Listed entries Start Marker
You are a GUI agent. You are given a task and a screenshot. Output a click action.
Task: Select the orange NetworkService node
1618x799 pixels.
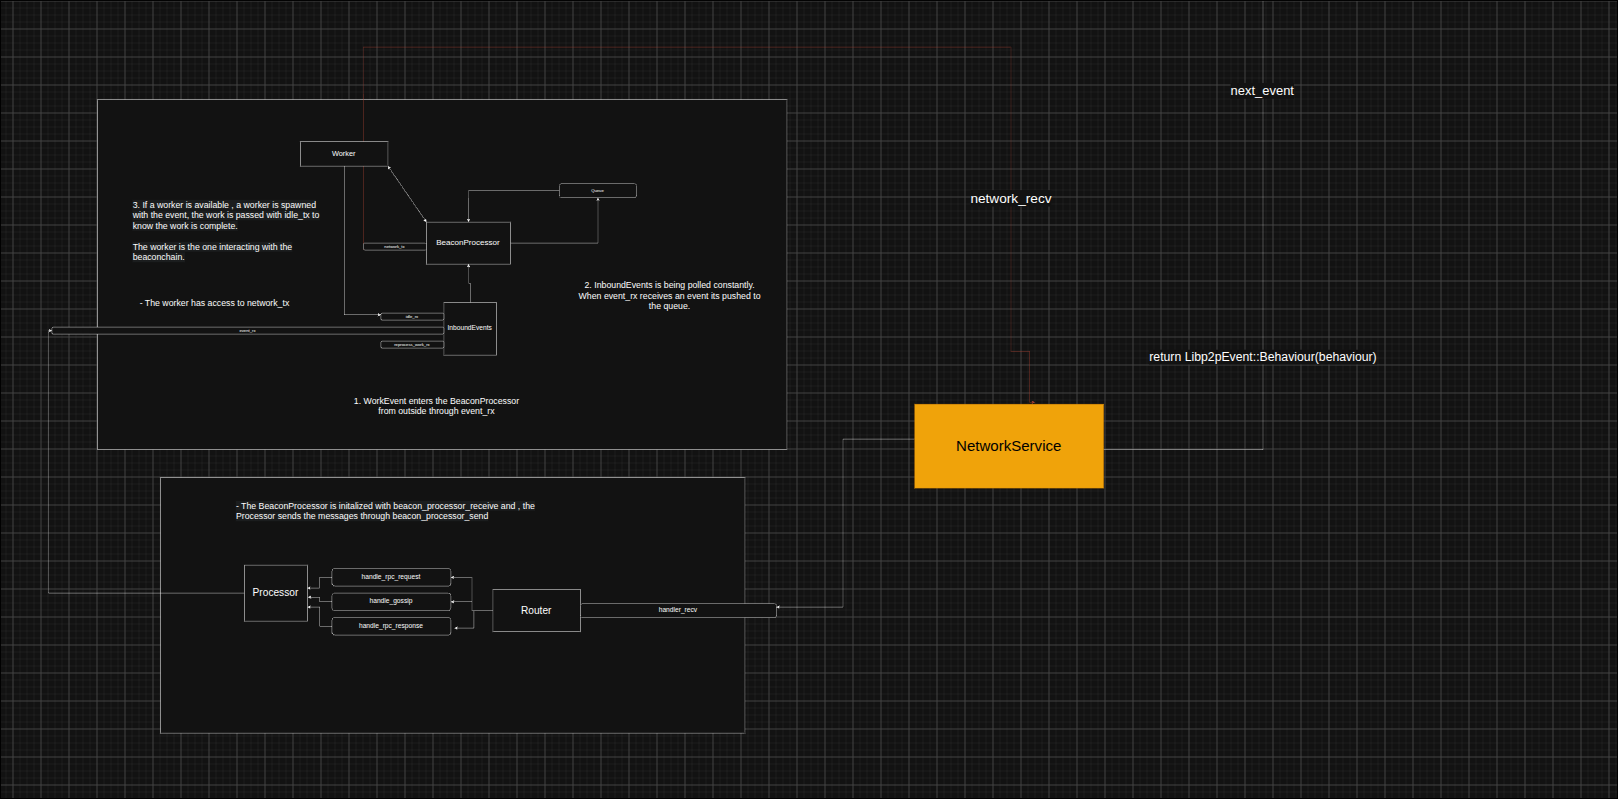pyautogui.click(x=1009, y=446)
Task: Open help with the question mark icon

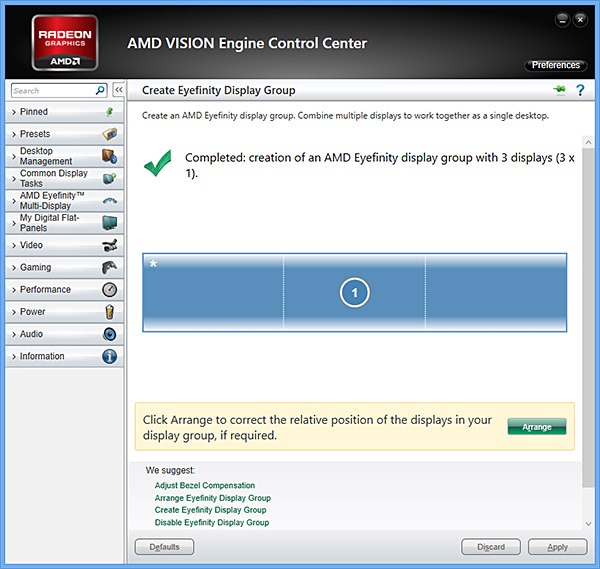Action: pyautogui.click(x=579, y=90)
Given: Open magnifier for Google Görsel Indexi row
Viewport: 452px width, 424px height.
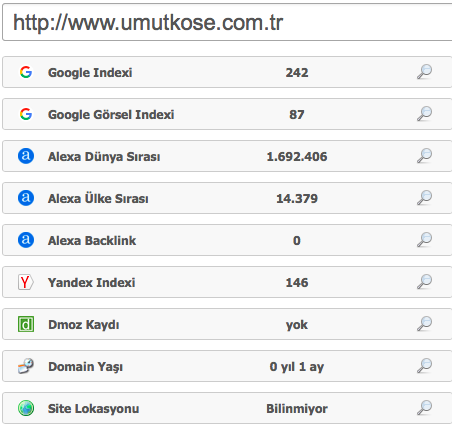Looking at the screenshot, I should (424, 114).
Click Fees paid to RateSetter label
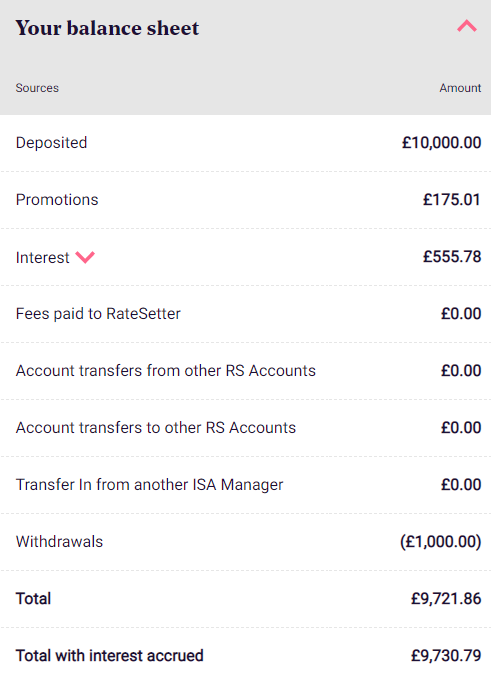The image size is (491, 681). point(98,314)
Listed entries End Marker
*Assignment*
Print the records word for word and exclude any picture they hold.

*Answer to this task*
You are a GUI agent. You are given a task and a screenshot. Output a click action.
Task: Select the orange NetworkService node
1618x799 pixels.
pyautogui.click(x=1009, y=446)
Task: Open help with the question mark icon

Action: pyautogui.click(x=579, y=90)
Given: Open magnifier for Google Görsel Indexi row
Viewport: 452px width, 424px height.
Looking at the screenshot, I should (424, 114).
Click Fees paid to RateSetter label
The image size is (491, 681). point(98,314)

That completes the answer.